_EXERCISE_:
Copy out the part of the data below that opens with the line containing "mesh (744, 658)" and closes with the line containing "bear (196, 1356)", requests included, raising every coordinate in the answers by 6.

======== RECORDS SHOWN ========

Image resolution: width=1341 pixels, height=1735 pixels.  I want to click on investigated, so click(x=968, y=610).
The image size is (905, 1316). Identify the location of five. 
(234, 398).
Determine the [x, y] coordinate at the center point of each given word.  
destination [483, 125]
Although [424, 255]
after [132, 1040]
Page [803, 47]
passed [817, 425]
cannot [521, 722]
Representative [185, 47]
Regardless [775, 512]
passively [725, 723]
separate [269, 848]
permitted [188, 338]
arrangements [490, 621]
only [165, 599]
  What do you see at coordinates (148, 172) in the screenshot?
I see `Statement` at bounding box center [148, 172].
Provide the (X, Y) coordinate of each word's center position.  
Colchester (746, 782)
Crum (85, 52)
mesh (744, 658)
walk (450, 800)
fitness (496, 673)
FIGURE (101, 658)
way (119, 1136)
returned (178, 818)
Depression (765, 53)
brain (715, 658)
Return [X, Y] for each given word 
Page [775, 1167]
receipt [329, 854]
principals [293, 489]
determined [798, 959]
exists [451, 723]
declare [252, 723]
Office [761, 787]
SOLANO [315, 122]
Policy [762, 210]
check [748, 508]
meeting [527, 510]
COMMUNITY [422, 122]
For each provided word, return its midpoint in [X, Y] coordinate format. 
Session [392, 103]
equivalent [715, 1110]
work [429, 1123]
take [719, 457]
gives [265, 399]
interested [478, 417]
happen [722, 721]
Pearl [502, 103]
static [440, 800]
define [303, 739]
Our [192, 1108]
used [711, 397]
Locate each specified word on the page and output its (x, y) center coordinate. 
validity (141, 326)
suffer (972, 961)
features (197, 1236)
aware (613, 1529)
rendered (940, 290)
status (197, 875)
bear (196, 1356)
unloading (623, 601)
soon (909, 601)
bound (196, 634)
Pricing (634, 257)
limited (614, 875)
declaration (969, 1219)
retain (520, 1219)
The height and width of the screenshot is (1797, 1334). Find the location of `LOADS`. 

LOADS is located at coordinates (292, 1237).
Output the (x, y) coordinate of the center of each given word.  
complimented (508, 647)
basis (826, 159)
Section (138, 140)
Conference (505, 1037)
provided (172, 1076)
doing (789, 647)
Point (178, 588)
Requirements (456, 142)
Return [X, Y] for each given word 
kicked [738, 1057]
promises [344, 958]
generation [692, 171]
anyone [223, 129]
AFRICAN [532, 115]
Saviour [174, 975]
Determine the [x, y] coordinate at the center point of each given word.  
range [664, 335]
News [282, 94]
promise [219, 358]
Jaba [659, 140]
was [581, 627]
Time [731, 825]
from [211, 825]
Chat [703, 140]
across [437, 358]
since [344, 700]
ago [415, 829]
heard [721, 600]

========

_REPLY_:
mesh (750, 664)
walk (456, 806)
fitness (502, 679)
FIGURE (107, 664)
way (125, 1142)
returned (184, 824)
Depression (771, 59)
brain (721, 664)
Return [X, Y] for each given word 
Page [781, 1173]
receipt [335, 860]
principals [299, 495]
determined [804, 965]
exists [457, 729]
declare [258, 729]
Office [767, 793]
SOLANO [321, 128]
Policy [768, 216]
check [754, 514]
meeting [533, 516]
COMMUNITY [428, 128]
For each provided word, return its midpoint in [X, Y] coordinate format. 
Session [398, 109]
equivalent [721, 1116]
work [435, 1129]
take [725, 463]
gives [271, 405]
interested [484, 423]
happen [728, 727]
Pearl [508, 109]
static [446, 806]
define [309, 745]
Our [198, 1114]
used [717, 403]
Locate each specified word on the page and output its (x, y) center coordinate. 
validity (147, 332)
suffer (978, 967)
features (203, 1242)
aware (619, 1535)
rendered (946, 296)
status (203, 881)
bear (202, 1362)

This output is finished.